= Peter Gooden =

Peter Gooden (died 1695) was an English Roman Catholic priest, who came to prominence as a controversialist during the reign of James II.

==Life==

Born near Manchester, he was educated in the English College at Lisbon, and after being ordained priest was sent back to England on mission, in company with Edward Barlow, alias Booth. He appears first to have been chaplain to the Middletons at Leighton Hall, near Lancaster. About 1680 he removed to Aldcliffe Hall, the seat of the seven daughters of Robert Dalton. There Gooden educated young boys, who were afterwards sent to Catholic seminaries abroad.

After the accession of James II, he was appointed chaplain to the regiment of James FitzJames, 1st Duke of Berwick. At that period he had frequent discussion with Edward Stillingfleet, William Clagett, and other Church of England clergy. The Glorious Revolution of 1688 obliged him to retire to his old place at Aldcliffe Hall, where he died on 29 December 1695.

==Works==

He published:

- The Controversial Letters on the Grand Controversy, concerning the pretended temporal authority of the Popes over the whole earth; and the true Sovereignty of kings within their own respective kingdoms; between two English Gentlemen, the one of the Church of England, and the other of the Church of Rome, 2nd edit. 1674. This was against Thomas Birch, vicar of Preston, Lancashire from 1682 till his death in 1700.
- The Sum of the Conference had between two Divines of the Church of England and two Catholic Lay-Gentlemen. At the request and for the satisfaction of three Persons of Quality, Aug. 8, 1671, London, 1687. An earlier edition was published (1684).
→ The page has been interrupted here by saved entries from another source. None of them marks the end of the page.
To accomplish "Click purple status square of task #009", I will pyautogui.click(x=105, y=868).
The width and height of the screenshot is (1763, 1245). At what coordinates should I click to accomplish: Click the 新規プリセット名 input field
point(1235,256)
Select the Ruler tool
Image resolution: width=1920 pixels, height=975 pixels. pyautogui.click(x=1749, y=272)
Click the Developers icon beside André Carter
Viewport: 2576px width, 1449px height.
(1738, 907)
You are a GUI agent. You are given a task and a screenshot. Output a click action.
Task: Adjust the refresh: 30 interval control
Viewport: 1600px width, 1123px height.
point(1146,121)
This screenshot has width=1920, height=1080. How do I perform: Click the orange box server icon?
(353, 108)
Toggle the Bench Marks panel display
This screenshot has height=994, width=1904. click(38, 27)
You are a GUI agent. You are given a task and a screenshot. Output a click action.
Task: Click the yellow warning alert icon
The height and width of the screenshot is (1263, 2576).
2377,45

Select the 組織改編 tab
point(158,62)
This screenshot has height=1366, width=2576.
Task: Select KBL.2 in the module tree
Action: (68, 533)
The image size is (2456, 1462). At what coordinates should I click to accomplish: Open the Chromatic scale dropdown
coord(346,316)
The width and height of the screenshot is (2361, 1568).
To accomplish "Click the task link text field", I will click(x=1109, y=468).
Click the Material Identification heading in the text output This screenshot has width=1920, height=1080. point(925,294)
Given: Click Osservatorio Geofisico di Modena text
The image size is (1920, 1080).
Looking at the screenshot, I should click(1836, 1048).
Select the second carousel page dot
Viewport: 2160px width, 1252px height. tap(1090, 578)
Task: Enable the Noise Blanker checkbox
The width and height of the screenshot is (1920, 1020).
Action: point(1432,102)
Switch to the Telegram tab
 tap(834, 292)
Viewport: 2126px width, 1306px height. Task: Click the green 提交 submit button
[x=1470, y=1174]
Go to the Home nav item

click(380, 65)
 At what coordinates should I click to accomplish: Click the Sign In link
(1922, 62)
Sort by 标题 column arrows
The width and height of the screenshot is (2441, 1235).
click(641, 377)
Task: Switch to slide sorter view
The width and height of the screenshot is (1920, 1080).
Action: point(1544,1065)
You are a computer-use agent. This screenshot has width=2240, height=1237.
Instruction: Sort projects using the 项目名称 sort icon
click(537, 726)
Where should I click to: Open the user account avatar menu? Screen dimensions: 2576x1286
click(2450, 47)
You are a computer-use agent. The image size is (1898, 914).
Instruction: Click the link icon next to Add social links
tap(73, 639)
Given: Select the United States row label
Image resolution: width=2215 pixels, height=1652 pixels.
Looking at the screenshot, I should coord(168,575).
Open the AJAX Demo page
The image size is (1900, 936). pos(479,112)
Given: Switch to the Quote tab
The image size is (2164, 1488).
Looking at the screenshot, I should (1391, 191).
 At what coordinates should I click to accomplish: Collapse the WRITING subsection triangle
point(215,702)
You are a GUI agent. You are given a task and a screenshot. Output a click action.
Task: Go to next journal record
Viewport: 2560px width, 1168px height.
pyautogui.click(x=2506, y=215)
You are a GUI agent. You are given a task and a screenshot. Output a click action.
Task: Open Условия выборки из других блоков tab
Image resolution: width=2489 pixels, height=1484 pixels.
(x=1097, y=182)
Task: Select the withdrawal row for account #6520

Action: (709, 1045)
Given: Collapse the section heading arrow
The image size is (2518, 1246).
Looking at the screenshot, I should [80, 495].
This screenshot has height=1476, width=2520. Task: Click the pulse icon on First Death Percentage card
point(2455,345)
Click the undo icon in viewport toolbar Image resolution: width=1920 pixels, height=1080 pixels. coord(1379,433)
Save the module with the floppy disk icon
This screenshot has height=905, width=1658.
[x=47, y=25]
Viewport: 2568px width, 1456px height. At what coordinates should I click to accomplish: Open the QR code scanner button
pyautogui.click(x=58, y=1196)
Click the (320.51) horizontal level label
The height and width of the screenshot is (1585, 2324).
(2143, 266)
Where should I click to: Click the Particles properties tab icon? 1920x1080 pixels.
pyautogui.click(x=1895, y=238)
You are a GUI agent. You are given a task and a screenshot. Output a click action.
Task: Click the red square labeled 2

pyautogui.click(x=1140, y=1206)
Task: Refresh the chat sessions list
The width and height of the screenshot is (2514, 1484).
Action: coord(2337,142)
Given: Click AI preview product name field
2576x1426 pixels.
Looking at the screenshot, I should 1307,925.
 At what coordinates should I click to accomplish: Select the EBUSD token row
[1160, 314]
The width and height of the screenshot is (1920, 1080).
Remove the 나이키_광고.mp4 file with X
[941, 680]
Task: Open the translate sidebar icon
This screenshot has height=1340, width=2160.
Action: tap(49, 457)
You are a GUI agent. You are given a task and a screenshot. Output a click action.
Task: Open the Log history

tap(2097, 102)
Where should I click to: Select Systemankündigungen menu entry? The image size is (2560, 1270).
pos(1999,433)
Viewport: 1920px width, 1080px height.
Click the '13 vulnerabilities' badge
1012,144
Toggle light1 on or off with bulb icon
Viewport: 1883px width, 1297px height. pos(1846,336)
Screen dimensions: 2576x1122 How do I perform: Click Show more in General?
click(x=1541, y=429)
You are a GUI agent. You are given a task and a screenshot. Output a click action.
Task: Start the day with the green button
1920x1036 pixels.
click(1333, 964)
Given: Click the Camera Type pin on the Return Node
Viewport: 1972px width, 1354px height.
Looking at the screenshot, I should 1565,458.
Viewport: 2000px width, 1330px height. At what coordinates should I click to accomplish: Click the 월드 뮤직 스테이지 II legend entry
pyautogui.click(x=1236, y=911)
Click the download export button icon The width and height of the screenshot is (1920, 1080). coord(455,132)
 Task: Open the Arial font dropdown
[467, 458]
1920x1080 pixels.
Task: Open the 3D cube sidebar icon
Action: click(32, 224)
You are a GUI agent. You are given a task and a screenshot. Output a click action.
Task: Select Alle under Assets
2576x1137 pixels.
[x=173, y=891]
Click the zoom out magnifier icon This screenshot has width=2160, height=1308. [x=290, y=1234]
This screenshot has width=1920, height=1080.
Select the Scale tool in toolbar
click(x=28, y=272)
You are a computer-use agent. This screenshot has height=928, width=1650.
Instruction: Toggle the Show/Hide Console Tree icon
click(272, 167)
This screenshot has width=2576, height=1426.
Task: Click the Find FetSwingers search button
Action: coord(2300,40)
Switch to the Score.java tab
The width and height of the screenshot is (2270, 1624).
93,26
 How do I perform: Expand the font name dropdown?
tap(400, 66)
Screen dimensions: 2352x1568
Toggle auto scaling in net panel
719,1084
His conference with Stillingfleet gave rise to the publication of several controversial pamphlets, and The Summ of a Conference on Feb. 21, 1686, between Dr. Clagett and Father Gooden, about the point of Transubstantiation, was published in 1689–90 by William Wake. It is reprinted in Seventeen Sermons, &c. by William Clagett, 3rd edit., London, 1699, vol. i.